The ghost of my father, who two years ago died from cancer. He's everywhere. I'll hear his tenor sax ostinatos and gentle guitar runs, like he's next to me playing with a passion only he could get lost in. He could never be disconnected in that place, and I learned about musical transcendence from watching and listening to him. I think of gigs he did when I was a little boy—from living room rehearsals to the old Pioneer Hotel to the Westward Look Resort. This is my Missouri-born dad who, long before I was born (the fourth of five), brought television to Tucson at KOLD-TV, literally: He was Tucson's first TV cameraman, and he helped bring the nighttime sparkle and shimmer to those towers atop Mount Bigelow, and I feel him when I look up there, 8,000 feet up along the high ridge of the Catalina Mountains. He turned down job offers in bigger TV markets because Tucson was now in his blood, and because he was always searching for a kind of peacefulness, which he found. This was his Tucson.

I was hardly a fan of my pop when I was kid, and left home at a tender age. I later understood, of course, that he suffered (quietly) as much as anyone, if not more. After my parents divorced he found and married a whip-smart Texan who saw the kindness in him, and there was a shift. Through long conversations in the few years leading up to his death, I got a grasp of his fierce intelligence and empathy for the world. He'd answer personal questions—the kind that could never be asked—involving his life, loves, and fears. I saw him vulnerable. I confessed things that were far too shameful to otherwise admit out loud to anyone.
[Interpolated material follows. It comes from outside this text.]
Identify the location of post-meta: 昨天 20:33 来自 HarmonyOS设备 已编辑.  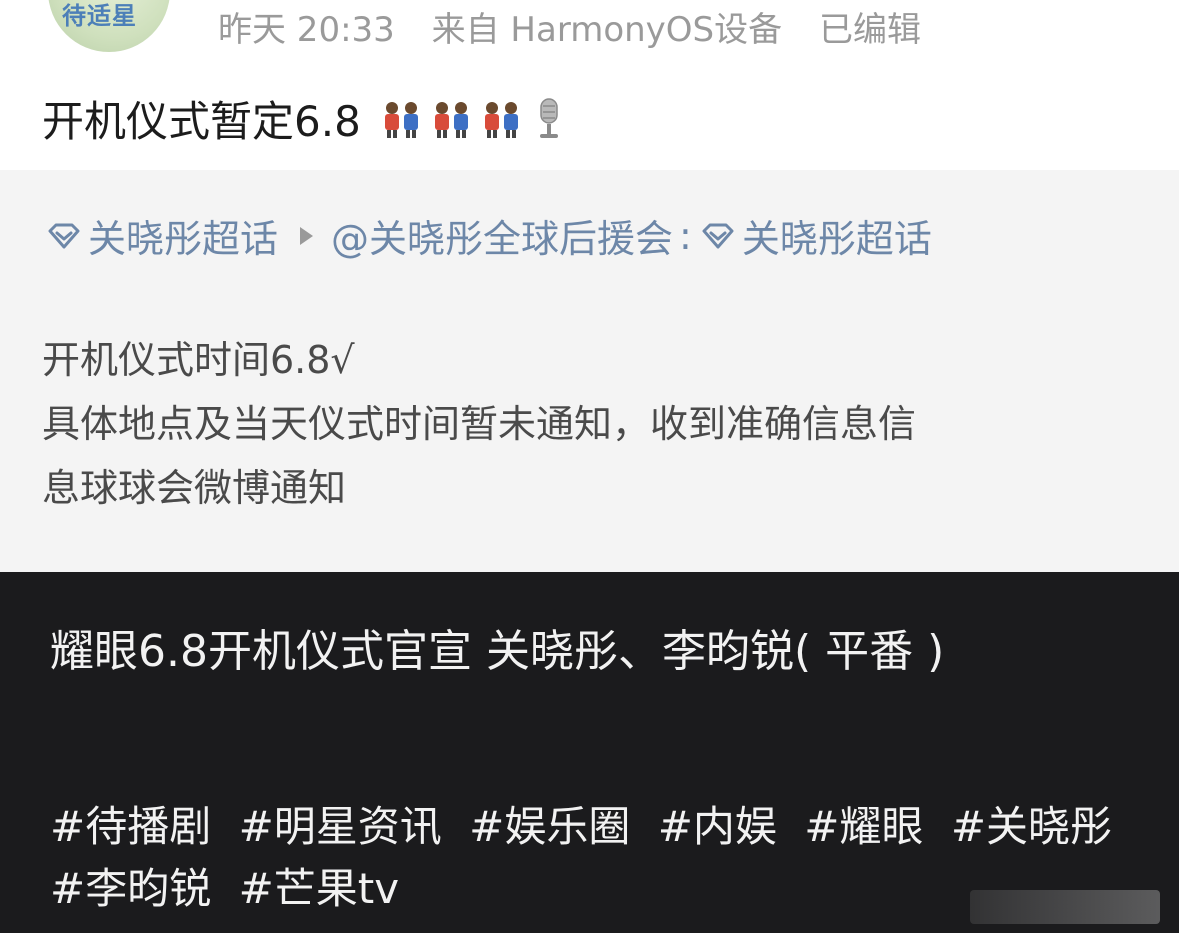
(582, 26).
He inspired and awed and I did not want him to go. He died a soldier of the gentle class.

Sometimes I spot him watering plants in front of his house where he where he died, around the corner from where I now live.

This city is crammed of memories and nostalgias that are my own and not my own—the bus route straight up Broadway, the sweet-screech orchestras of summer cicadas, the low-stakes quality of its place in the world. I returned here from Detroit — a busted, haunted city if ever there was one — because my heart was shattered. (I began to believe that all I had in life to show her was the worst that my world had to offer, until we were living in a house built on sadnesses and sorrows, like all my houses. She didn't deserve that.) Was already in state of untenable brokenness after my father died, a death that slowly became so cataclysmic it divided my history into the before and the after.

And it was like there was nothing else in the world for me to do, and nowhere to go, except, maybe, to Tucson, the one place I swore I'd never return. It's inviting when you’re broken, if you’re getting by on longing, like anything informed by potent boyhood memories and distance. All hallowed and womb-like. I was born here and there's family and all those chemistries beyond DNA and bloodlines. So I split Detroit late spring.

I live in a beautifully ragged neighborhood in the middle of town. It's full of chain-link and yucca fenced front yards of gravel and dirt and decorated with home-crafted sun gods or sun-rotted swings or Egyptian-looking cacti. The shut-in next door keeps abandoned trucks under a magnificent pine tree. I wanted in to this milieu, among ghosts of hard-working family men who built lives on a seemingly futile struggles. Like how my dad did. It inspires me more than any gentrified barrio or artist's enclave or blocks teeming with moneyed beardos riding fixed gears.

And Tucson's dusty mesquite and walled-in mountain safety—where overhead jets pierce the quietness, where stupid saguaros wave like they're always happy—reveals a place that will always be lost and found, and haunted. The first thing I remembered upon arriving here again was how the heavy desert scents after rains heal. It's autumn now and despite zero color change, it's so well done. The burnt light softer, the shadows taller, harsh edges at the end of the world gone.